Nach den Erzählungen Bondage 1, 2, 3 kommt nun etwas Leichteres, nämlich 1, 2, 3 spirituelle Geschichten für Kinder. Dem "Hündchen" folgte im März "Das Bäumchen", und im April "Der Bussard". Viel Spaß beim Lesen! Mein Enkel hat die Geschichten geliebt.

Das Hündchen

Es war einmal ein Hündchen. Ganz klein war es, mit puscheligem Fell und glänzenden braunen Augen. Das Hündchen hatte keinen Namen. Es war einfach da, und jeder hatte es lieb. Weil es so puschelig und wuschelig war und umherhüpfte wie ein fröhlicher Ball, riefen die Kinder es manchmal Puschel. Dann drehte es sich vergnügt im Kreis und versuchte, an den Kindern hochzuspringen. „Ich bin hübsch, ich bin froh!“ rief es in Gedanken. Wenn die Kinder seine Gedanken hörten, lachten sie, kitzelten es oder nahmen es in den Arm. So lebte das Hündchen.

Eines Tages hatte das Hündchen in der Sonne gelegen und geschlafen. Als es aufwachte, spürte es, daß es ein wenig gewachsen war. „Oh, ich werde groß!“ dachte es und sprang auf die Beine. Es sah sich um und beschloß, ein wenig in die Welt hineinzulaufen. Dabei kam es an eine schöne grüne Wiese. Es rannte durch das Gras, und die Halme streichelten sein Fell. Das gefiel ihm so gut, daß es sich auf den Rücken schmiß und hin- und herkullerte. Die Grashalme sahen ihm zu und kicherten.

Dann rannte das Hündchen weiter und sah viele gelbe und weiße Blumen, die wie kleine Sonnen und Sterne leuchteten. Neugierig steckte es sein schwarzes Näschen in die Blütenköpfe und mußte heftig niesen. „Hatschi!“ machte es. Jetzt kicherten nicht nur die Grashalme, sondern auch die Blumen.

„Ist das schön in der Welt!“ freute sich das Hündchen. Da flatterte direkt vor ihm ein Schmetterling. Er sah gelb aus wie eine Zitrone und tanzte in der Luft. „Ich will auch so tanzen!“ wünschte sich das Hündchen. „Ich frage jetzt den Schmetterling, wie er das macht.“

Aber immer, wenn das Hündchen fragen wollte, flog der Schmetterling davon. Auf einmal war er weg. Das Hündchen blieb stehen und wunderte sich. Bei seiner Rennerei hinter dem Schmetterling her war es an einen Wald gekommen. „Puh, das ist gut“, schnaufte es. „Ich schwitze, und da drin im Wald ist es schattig und kühl. Ich gehe hinein und ruhe mich aus, und danach gehe ich zurück nach Hause.“

Gesagt, getan. Das Hündchen lief langsam über den weichen Waldboden, schnupperte, wonach der Wald riecht und war sehr zufrieden mit seinem Tag. Es war doch auch ein schöner Tag, nicht wahr, liebe Kinder? Dabei vergaß es völlig, daß es ja nach Hause wollte. Plötzlich knurrte sein Magen, und da fiel es ihm wieder ein. Es drehte sich um und wollte zurück, doch was war das? Alles um ihn herum
war fremd, und es wußte nicht, wohin es gehen sollte.
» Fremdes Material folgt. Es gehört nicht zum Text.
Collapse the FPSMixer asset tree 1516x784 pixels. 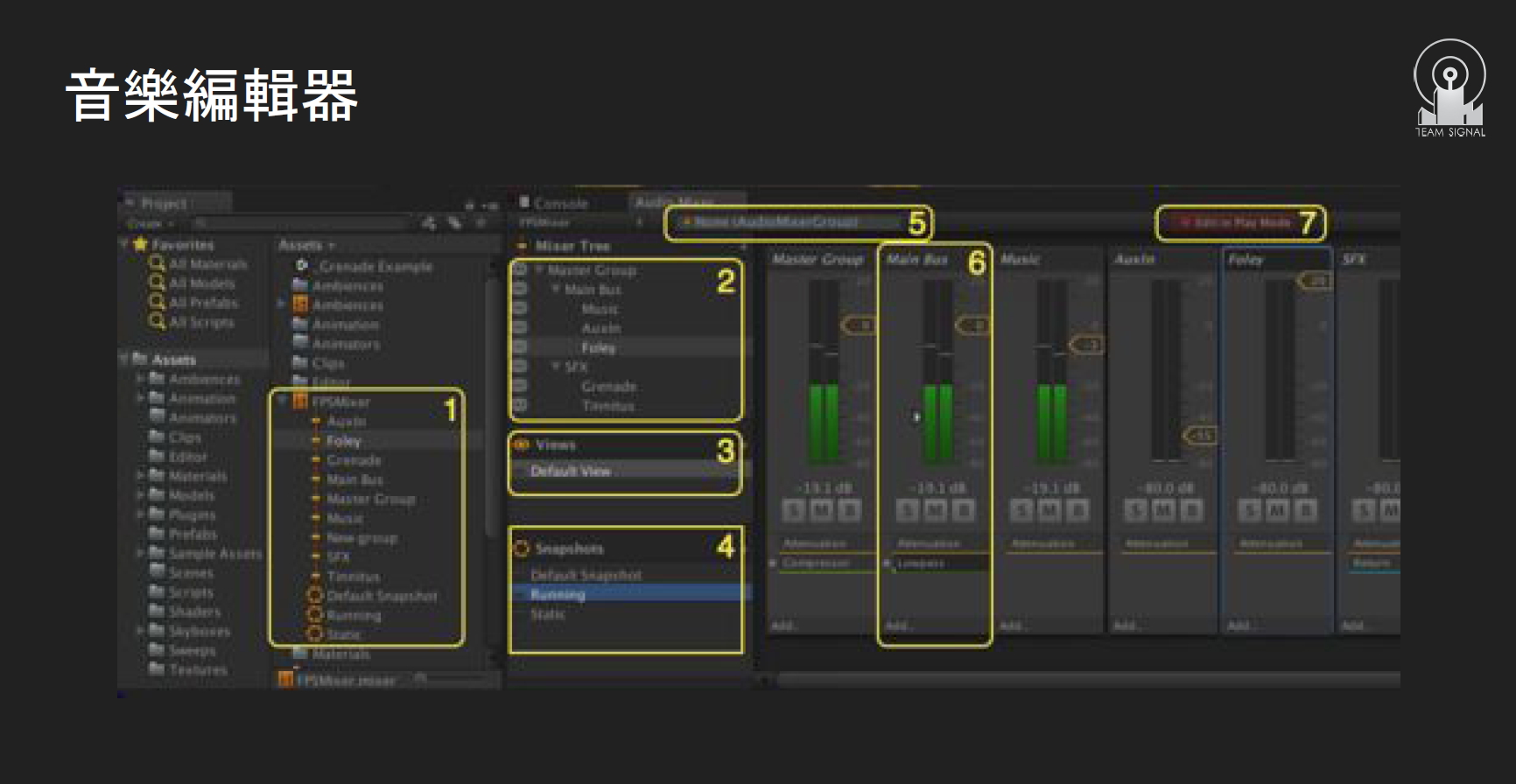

„Wo bin ich?“ fragte das Hündchen und plumpste erschrocken auf sein Hinterteil. Die Bäume rauschten und flüsterten: „Im Wald, du bist im Wald.“

„Ja, ja“, sagte das Hündchen, „das sehe ich ja. Aber wie komme ich
wieder nach Hause?“

„Das wissen wir nicht“, rauschten die Bäume, „das mußt du wissen.“

„Ich?“ murmelte das Hündchen, „ich weiß gar nichts.“ Weil es aber ein tapferes Hündchen war, entschloß es sich, seinen Weg nach Hause zu suchen. Es ging ein Stück in eine Richtung, dann ein Stück in eine andere Richtung, und dann noch woanders hin. Dabei knurrte sein Magen immer lauter, und die Beine taten ihm weh. Es wurde müde und fing an, sich zu fürchten. Noch nie war es so lange alleine gewesen.

„Ist denn hier niemand, den ich nach dem Weg fragen kann oder der mir was zu fressen gibt?“ dachte es ängstlich. Doch weit und breit war keine Menschenseele. Einsam und verlassen stand das Hündchen unter den Bäumen. Inzwischen war auch die Sonne untergegangen, und der Wald wurde dunkler und dunkler.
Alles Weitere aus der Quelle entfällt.